Contrary to expectation, demographic characteristics and HPM constructs were largely unrelated to HPD use in this cohort. The belief that HPD use is not time consuming entered the final logistic regression models for both survey- and activity card/dosimetry-reported HPD use, while other factors, including age and hearing status, were not associated with HPD use. Only one item from the HPM constructs (‘HPD use is not time consuming,’ barriers Item 2) appeared in final model for both the survey and activity card/dosimetry measures. Education was a very strong predictor of HPD use reported via survey, but not via activity card/dosimetry, at least in the multivariable model. In previous studies, years in construction and age were significant predictors of construction workers’ HPD use in bivariate analyses (Lusk et al., 1998), but not in multivariate analyses. In the current study, age did not enter the multivariable models as a predictor; however, years in construction did enter the survey-based model. Years in construction were highly correlated (r = 0.85) with age, making inclusion of both of these variables in the same model unlikely.
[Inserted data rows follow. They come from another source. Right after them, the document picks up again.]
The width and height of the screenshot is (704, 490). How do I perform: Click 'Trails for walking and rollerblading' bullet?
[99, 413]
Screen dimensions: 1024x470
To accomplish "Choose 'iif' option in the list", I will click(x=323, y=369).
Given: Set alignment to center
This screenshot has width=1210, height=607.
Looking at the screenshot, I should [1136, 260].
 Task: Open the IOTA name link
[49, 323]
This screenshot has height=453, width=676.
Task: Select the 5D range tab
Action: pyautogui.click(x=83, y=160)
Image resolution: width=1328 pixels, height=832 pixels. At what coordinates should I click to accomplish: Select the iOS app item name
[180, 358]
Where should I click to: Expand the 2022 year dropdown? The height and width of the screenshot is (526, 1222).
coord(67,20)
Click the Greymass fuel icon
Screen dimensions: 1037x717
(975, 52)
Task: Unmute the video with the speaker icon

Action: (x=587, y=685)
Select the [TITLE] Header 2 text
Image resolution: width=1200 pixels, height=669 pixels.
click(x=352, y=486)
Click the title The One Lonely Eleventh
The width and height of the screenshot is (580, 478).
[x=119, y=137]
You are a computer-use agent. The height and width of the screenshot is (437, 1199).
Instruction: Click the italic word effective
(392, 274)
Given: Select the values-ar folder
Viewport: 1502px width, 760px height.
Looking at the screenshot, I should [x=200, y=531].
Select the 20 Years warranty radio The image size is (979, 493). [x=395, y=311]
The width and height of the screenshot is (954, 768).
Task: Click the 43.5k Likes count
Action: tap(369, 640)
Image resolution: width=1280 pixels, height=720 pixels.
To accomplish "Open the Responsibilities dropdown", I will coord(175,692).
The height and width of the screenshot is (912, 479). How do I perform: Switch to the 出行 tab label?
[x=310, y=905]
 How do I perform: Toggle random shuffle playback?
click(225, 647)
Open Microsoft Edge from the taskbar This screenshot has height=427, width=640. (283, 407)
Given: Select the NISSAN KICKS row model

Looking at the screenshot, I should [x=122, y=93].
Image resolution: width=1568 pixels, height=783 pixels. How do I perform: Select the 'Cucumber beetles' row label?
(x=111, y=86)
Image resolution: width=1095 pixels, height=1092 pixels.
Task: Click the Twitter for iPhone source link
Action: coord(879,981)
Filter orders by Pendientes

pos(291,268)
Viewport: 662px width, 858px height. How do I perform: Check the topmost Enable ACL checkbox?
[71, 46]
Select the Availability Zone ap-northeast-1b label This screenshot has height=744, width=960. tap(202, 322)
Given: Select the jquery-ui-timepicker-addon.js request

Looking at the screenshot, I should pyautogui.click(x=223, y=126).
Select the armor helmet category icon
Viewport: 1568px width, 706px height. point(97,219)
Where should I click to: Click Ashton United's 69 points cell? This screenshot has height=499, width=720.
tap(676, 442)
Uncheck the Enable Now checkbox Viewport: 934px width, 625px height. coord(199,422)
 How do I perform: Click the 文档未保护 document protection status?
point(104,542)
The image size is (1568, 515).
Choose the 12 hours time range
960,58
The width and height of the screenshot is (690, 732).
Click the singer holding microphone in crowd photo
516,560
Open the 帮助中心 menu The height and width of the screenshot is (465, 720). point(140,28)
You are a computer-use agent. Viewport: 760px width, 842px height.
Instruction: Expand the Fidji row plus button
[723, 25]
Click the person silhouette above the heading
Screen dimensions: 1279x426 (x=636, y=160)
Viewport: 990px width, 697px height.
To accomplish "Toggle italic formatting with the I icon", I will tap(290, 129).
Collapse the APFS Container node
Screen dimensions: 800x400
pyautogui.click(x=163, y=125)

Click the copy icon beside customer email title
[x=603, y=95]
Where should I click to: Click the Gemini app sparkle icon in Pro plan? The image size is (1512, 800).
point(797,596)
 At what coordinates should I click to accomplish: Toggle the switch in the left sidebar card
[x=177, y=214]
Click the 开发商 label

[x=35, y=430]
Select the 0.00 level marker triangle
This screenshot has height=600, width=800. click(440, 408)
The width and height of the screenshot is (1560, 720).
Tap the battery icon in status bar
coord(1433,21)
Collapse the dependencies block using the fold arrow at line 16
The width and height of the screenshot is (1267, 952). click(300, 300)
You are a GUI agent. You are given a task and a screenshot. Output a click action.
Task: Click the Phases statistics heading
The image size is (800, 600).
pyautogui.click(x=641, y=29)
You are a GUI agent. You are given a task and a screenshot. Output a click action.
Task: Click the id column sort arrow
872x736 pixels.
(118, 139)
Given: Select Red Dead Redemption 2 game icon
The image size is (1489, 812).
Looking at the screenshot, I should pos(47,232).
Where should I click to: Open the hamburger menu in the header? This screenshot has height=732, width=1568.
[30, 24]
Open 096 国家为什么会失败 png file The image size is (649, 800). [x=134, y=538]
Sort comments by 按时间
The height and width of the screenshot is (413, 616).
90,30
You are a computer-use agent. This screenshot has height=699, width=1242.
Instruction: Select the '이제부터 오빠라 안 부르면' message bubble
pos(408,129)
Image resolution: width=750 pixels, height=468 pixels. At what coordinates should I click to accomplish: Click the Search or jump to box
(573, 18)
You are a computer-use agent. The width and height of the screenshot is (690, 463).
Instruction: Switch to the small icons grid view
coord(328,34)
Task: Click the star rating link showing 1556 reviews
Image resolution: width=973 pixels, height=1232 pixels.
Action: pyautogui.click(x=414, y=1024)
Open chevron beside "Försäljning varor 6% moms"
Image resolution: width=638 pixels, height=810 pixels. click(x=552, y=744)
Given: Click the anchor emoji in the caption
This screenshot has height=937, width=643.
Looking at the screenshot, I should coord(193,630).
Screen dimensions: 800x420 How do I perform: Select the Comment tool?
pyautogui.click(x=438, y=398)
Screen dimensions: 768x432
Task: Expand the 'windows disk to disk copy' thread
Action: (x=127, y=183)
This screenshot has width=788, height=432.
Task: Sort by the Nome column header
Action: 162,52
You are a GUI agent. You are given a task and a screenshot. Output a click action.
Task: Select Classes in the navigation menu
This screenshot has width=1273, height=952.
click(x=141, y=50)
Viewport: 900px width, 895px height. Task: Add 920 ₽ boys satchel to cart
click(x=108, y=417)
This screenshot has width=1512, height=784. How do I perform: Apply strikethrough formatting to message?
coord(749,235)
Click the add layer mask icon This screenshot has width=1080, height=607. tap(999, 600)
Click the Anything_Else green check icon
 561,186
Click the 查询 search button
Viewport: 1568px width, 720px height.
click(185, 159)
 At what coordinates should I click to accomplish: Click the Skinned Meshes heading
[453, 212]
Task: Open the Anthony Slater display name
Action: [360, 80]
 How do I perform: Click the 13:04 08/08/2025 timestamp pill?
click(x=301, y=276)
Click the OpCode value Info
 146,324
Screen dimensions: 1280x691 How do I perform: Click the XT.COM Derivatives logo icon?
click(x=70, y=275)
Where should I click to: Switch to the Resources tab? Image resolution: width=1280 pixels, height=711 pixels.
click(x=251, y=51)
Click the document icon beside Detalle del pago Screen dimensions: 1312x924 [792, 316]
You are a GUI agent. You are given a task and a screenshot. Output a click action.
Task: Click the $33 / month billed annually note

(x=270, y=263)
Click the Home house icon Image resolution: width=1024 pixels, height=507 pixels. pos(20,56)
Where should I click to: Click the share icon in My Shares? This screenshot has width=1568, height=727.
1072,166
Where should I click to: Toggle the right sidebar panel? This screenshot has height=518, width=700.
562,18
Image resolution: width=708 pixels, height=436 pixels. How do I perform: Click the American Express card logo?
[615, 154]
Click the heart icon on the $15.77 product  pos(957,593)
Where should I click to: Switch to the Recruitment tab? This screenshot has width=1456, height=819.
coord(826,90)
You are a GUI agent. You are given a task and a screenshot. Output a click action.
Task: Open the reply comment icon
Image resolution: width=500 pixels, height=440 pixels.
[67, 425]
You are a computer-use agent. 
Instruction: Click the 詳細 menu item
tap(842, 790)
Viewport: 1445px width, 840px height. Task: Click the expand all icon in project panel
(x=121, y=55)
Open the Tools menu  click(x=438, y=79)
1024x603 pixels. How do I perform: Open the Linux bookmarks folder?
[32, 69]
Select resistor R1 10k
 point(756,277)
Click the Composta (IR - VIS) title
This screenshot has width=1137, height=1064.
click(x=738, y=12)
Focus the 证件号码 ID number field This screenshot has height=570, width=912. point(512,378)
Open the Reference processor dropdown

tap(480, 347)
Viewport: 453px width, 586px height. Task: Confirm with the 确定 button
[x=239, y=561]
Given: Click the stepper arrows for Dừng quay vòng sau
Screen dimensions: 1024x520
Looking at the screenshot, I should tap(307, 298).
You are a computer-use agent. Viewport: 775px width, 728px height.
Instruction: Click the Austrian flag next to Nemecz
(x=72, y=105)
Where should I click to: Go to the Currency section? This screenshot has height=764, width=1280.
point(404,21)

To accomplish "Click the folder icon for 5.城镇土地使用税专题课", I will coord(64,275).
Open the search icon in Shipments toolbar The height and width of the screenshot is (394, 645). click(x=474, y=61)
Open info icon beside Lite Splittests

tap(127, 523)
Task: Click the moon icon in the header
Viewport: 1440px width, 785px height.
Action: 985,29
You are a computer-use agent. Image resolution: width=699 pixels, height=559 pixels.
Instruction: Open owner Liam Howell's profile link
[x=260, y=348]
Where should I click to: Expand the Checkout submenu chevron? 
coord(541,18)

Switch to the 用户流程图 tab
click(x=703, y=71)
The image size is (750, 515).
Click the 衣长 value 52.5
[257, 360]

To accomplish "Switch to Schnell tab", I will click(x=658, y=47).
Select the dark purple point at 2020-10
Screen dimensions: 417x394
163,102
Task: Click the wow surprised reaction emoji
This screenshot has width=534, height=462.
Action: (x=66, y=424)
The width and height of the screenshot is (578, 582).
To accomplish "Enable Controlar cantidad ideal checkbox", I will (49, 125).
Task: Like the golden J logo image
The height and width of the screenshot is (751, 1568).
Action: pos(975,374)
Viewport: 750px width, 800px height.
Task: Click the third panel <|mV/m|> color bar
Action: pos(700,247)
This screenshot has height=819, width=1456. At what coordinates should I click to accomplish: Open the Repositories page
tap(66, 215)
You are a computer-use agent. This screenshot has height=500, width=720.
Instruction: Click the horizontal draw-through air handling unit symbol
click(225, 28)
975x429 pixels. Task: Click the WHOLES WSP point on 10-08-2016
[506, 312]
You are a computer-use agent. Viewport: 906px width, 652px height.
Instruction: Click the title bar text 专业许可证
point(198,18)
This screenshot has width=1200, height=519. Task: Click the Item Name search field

Pender's Revised HPM has been shown to be a useful model for explaining workers’ use of HPDs (Lusk et al., 1994, 1997; Kerr et al., 2002; Ronis et al., 2006). The survey instrument used in the current study was guided by this model and included multiple items addressing each of the model constructs. However, unlike previous research, items related to specific HPM constructs were almost uniformly found to have low cohesiveness and had to be analyzed individually, rather than as scales. A lack of cohesiveness of the HPM constructs was also found in a related study of the effectiveness of different hearing conservation training techniques (Trabeau et al., 2008). The low cohesiveness among items within the same construct is at least partly due to the low number of items specific to each construct; Cronbach's α increases as the number of items in the scale increases (Landis and Koch, 1977). Previous research studies demonstrating the utility of the HPM in predicting HPD use (Lusk et al., 1994, 1995, 1997; McCullagh et al., 2002; Raymond et al., 2006; Ronis et al., 2006) have typically evaluated 4–18 items per construct, compared to the 1–4 items per construct used in the current study. It may also be that, despite being guided by the revised HPM, the survey items used in this study had low fidelity to the model. Of the possible twenty-eight items related to the HPM constructs, only five—belief that wearing HPDs is not time consuming (barrier Item 2), belief that wearing HPDs is not uncomfortable (barrier Item 4), belief that preventing hearing loss is important (Benefit Item 1), belief that wearing HPDs make it easier to hear (Benefit Item 3), and self-efficacy—were associated with HPD use in at least one of the regression models.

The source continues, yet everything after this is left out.